DeepStream Implementation Considerations
1. Jetson Power Mode Settings
Jetson Orin AGX supports multiple power modes:
# Maximum performance mode
sudo nvpmodel -m 0 # MAXN mode
# Check power mode
nvpmodel -q
2. Tracker Selection
| Tracker | Characteristics | Jetson Suitability |
|---|---|---|
| IOU Tracker | Simple and fast | Highly suitable (low overhead) |
| NvDCF | GPU accelerated, high accuracy | Suitable (uses additional GPU resources) |
| DeepSORT | Re-ID based | Caution (requires additional model, resource intensive) |
In conveyor environments, object movement direction is consistent, so IOU Tracker was sufficient.
Conclusion
Quantitative Results
| Metric | PyTorch Baseline | After Optimization | Improvement |
|---|---|---|---|
| Inference Speed | 15ms | 7ms | 46% reduction |
| FPS | 67 fps | 142 fps | 215% improvement |
| Accuracy (mAP@0.5) | 99.2% | 99.1% | -0.1% (negligible) |
Qualitative Results
- Edge-Independent Operation: Fully autonomous on-site operation without network dependency
- Improved Stability: Freedom from Python environment memory leaks and GIL issues
- Power Efficiency: Low-power operation
- Easy Maintenance: Configuration file-based pipeline makes model replacement simple
Key Takeaways
-
Jetson is not a server: Code and models that work on servers will not perform well as-is. Optimization for the Jetson environment is essential.
-
Leverage unified memory: Jetson's biggest advantage, unified memory, pairs well with zero-copy pipelines like DeepStream.
-
Utilize all hardware accelerators: Leverage not just the GPU, but also NVDEC, NVENC, and DLA for excellent end-to-end performance.
-
Set power mode appropriately: MAXN mode is not always optimal. Consider heat and power constraints. However, in our project, MAXN mode ran without issues even during extended operation in a hot waste processing facility during summer.

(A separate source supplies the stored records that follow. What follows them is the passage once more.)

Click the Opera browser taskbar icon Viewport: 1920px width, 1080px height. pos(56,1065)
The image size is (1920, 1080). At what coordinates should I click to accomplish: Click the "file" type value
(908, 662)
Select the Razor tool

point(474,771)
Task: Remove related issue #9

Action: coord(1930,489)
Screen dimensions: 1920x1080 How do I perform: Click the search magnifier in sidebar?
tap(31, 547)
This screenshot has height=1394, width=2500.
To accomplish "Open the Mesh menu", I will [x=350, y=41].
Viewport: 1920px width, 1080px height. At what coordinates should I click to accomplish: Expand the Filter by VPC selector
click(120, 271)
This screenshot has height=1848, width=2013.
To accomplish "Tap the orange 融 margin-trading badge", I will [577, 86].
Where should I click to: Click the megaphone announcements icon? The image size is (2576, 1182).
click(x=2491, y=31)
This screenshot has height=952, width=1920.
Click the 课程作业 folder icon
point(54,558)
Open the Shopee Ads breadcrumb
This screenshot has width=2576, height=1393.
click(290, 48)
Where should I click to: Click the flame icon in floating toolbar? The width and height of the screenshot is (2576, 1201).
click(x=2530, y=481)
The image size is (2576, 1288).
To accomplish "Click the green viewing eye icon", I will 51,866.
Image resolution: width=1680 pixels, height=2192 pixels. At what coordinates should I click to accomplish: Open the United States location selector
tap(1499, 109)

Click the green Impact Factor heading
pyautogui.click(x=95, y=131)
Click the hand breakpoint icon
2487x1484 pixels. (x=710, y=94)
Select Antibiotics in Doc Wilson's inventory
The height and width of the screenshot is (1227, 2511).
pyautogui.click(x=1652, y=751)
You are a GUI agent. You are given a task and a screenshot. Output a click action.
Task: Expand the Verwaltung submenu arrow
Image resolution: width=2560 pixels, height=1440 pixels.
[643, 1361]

Jetson Orin AGX proved to be a suitable platform for industrial environments requiring real-time AI inference at the edge. Through TensorRT and DeepStream, we achieved near-server-level performance within constrained resources. Its value particularly shone in environments like conveyor plastic sorting where both latency and throughput are critical.